Wir bieten im Rahmen der externen Tagesstruktur viele verschiedene Arbeits- und Beschäftigungsmöglichkeiten, die auf den jeweiligen Hilfebedarf der einzelnen Klienten zugeschnitten werden können. Die Arbeiten und Tätigkeiten werden dabei stetig weiterentwickelt. Wir erfinden gewissermaßen mit den Bewohnern zusammen Tätigkeiten und Arbeiten, und versuchen derart, speziell für bestimmte Störungsbilder geeignete Arbeiten zu schaffen, um optimal auf die noch vorhandenen Fähigkeiten und Stärken der einzelnen Bewohner eingehen zu können. Die Hauptquelle der Arbeit liegt in unserer großen Werk- und Montagehalle, in der Sortier- und Verpackungstätigkeiten angeboten werden.

Die Montagehalle bietet unterschiedliche Schwierigkeitsgrade von Tätigkeiten, verschiedene Arbeitsabläufe mit verschiedenen Materialien und Stoffen. Die Arbeit ist abwechslungsreich, findet in kleinen Gruppen statt, es gibt Anleitungsgespräche und Diskussionsrunden usw.

 

 

Für „schwächere“ Bewohner mit stärker ausgeprägten Störungen steht eine zweite Werkhalle zur Verfügung, in der Bastel- und Kreativarbeiten mit unterschiedlichsten Materialien (Pappe, Holz, Metall, Ton, Beton, Stein usw.) angeboten werden. Hier finden wir das klassische, ergotherapeutische Setting.

 



Zudem haben wir Arbeits- und Beschäftigungsplätze in der Spülküche, in den Gartenanlagen, im Bereich der Haustechnik und Hausmeisterei sowie in unserem Waschhaus. Renovierungsarbeiten wie malen, tapezieren, dämmen, aufräumen, spachteln usw. sind beliebte Tätigkeiten bei unseren Klienten.



Dokumentation

Auch im Bereich der externen Tagesstruktur ist die Dokumentation der einzelnen Hilfen ein wichtiger Bestandteil im Hinblick auf die individuelle Hilfeplanung. Die fortlaufende Einsatzdokumentation und die regelmäßigen Zwischenberichte ermöglichen eine entsprechende Beobachtung des Hilfeprozesses und somit Interventionsmöglichkeiten (z.B. Veränderung der Hilfeplanung, Abbruch der Maßnahme o.Ä.). Die Daten werden im Bereich der externen Tagesstruktur – wie im stationären Setting auch – mit dem C&S Pflegemanager, einem Modulsystem für die Erfassung spezifischer Datenbereiche (Sozialdaten, Medikation, ärztliche Verordnungen, Krisen, Abwesenheiten usw.) erfasst. Die einzelnen Teilbereiche der Einrichtung (Hauptstation, Wohnbereiche, Außenwohnanlagen, Büros, Verwaltung usw.) sind über einen zentralen Server miteinander vernetzt. Es gibt ein hausinternes eMail-System, das es ermöglicht, Informationen in Sekundenschnelle untereinander auszutauschen und die einzelnen Wohn- und Arbeitsbereiche über aktuelle Ereignisse o. Ä. zu benachrichtigen.

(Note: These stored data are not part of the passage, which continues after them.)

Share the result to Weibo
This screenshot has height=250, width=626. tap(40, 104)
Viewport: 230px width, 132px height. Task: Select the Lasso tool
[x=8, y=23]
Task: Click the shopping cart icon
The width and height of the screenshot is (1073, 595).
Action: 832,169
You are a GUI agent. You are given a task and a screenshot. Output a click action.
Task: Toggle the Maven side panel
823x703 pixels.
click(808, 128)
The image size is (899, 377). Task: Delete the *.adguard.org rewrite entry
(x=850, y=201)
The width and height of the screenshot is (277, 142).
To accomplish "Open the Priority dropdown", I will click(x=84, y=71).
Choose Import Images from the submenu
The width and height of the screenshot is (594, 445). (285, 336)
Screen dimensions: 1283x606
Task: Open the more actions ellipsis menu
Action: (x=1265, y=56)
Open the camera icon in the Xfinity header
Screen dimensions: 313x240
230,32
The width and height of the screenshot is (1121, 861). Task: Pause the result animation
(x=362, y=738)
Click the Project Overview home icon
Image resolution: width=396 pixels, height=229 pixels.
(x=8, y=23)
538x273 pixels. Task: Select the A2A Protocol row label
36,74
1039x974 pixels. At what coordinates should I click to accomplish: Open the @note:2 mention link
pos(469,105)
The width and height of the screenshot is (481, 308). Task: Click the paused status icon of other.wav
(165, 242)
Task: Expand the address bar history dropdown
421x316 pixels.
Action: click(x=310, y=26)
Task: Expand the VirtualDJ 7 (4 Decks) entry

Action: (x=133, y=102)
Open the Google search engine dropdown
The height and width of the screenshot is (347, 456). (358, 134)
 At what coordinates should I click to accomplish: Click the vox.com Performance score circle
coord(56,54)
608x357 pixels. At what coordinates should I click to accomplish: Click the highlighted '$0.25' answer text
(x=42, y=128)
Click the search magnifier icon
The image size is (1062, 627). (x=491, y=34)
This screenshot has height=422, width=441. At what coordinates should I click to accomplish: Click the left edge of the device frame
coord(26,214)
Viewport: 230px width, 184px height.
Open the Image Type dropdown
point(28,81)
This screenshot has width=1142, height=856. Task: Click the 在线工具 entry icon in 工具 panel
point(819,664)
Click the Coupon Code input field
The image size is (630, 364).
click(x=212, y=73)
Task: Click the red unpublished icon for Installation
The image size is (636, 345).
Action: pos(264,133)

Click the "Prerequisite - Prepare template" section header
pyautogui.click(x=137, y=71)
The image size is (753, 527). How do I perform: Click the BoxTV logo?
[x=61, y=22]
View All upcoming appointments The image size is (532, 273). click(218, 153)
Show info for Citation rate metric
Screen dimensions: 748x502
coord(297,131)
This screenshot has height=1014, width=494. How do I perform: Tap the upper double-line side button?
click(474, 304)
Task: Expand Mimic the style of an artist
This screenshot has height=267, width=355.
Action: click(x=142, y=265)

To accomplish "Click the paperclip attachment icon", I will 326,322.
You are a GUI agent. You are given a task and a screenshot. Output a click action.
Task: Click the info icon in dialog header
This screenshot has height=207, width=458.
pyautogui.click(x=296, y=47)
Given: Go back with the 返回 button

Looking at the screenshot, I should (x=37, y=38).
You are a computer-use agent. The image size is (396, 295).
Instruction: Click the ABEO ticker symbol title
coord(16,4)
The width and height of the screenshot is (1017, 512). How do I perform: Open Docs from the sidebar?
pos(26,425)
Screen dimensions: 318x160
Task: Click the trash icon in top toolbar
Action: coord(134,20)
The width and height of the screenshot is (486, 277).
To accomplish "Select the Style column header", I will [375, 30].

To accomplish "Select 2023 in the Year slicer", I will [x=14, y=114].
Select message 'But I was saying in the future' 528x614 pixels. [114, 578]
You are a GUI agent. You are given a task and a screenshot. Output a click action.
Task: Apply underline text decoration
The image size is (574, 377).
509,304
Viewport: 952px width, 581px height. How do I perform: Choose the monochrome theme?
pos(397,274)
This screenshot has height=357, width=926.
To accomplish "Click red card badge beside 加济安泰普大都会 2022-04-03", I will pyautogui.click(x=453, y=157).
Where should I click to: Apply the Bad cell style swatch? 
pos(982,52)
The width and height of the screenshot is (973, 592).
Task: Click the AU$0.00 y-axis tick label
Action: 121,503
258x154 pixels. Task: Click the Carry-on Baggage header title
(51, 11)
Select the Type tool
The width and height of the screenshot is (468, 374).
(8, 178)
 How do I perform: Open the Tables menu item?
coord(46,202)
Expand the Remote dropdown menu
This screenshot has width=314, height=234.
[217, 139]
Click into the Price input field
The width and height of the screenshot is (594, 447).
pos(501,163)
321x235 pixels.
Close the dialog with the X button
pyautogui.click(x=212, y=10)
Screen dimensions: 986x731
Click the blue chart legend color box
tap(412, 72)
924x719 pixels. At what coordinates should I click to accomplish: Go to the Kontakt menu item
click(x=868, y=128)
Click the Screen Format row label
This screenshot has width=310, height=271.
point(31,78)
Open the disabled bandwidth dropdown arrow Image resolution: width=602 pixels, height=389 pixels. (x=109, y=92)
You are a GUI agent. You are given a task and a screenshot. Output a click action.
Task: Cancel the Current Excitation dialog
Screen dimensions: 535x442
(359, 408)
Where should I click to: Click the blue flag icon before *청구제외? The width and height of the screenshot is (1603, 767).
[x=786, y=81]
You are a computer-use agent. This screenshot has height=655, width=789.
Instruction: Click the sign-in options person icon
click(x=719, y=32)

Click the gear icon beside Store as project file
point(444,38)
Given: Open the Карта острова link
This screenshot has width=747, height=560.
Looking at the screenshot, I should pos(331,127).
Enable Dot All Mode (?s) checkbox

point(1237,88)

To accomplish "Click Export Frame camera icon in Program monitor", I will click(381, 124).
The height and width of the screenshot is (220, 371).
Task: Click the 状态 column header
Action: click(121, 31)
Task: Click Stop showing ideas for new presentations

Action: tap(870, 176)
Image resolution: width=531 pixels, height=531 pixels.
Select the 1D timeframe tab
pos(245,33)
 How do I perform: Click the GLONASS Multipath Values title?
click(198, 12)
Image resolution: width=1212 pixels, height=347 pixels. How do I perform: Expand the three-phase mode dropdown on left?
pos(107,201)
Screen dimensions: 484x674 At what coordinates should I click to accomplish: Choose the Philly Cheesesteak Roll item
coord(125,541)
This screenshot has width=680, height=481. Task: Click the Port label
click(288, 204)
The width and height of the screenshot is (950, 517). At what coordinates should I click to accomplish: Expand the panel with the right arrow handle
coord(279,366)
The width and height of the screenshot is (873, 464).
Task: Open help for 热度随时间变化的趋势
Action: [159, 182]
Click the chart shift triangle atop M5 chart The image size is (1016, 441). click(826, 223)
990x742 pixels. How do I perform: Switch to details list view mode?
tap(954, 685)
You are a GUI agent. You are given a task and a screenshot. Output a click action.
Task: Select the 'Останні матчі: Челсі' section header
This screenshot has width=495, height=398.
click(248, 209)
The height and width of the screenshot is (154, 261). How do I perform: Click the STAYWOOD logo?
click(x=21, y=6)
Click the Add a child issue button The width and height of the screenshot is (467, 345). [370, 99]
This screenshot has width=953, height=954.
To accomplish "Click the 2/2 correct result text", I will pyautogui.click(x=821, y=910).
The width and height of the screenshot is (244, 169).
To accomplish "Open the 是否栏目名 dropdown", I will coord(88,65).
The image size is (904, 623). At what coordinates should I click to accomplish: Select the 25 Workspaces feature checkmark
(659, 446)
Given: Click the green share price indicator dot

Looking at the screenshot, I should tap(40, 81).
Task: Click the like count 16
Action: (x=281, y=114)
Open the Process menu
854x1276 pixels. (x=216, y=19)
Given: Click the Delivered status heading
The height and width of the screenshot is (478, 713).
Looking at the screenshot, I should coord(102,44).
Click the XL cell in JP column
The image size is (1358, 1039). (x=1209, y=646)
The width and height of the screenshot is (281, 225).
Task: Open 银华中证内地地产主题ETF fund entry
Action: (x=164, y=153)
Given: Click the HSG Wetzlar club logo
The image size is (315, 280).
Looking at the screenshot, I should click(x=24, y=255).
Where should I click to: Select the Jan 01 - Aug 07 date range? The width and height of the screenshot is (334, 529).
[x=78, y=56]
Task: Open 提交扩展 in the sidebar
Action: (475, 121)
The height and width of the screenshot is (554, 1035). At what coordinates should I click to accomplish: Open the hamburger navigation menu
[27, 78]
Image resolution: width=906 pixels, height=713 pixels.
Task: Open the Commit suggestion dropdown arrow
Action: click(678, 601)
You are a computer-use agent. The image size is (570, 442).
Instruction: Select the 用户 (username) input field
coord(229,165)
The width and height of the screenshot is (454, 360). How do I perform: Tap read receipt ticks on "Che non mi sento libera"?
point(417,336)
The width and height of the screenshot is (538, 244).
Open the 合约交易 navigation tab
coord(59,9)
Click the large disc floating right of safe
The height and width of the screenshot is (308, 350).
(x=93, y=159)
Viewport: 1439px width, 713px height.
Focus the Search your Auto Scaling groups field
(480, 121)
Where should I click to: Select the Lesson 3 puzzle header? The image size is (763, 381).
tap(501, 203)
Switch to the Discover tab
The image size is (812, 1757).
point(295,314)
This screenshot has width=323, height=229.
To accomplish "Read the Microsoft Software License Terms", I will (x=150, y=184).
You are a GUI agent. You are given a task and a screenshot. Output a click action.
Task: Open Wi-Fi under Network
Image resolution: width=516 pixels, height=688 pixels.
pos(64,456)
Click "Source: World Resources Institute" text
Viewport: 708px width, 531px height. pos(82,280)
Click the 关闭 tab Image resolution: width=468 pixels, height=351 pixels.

Personal und Betreuungsschlüssel

Im Rahmen der externen Tagesstruktur werden die Klienten von speziell für die Bereiche „Arbeit und Beschäftigung“ geschulten Mitarbeitern betreut und begleitet. Wir arbeiten in diesem Bereich mit Ergotherapeuten, Handwerkern und ausgebildeten Arbeitsanleitern. Der Betreuungsschlüssel liegt bei 1:14.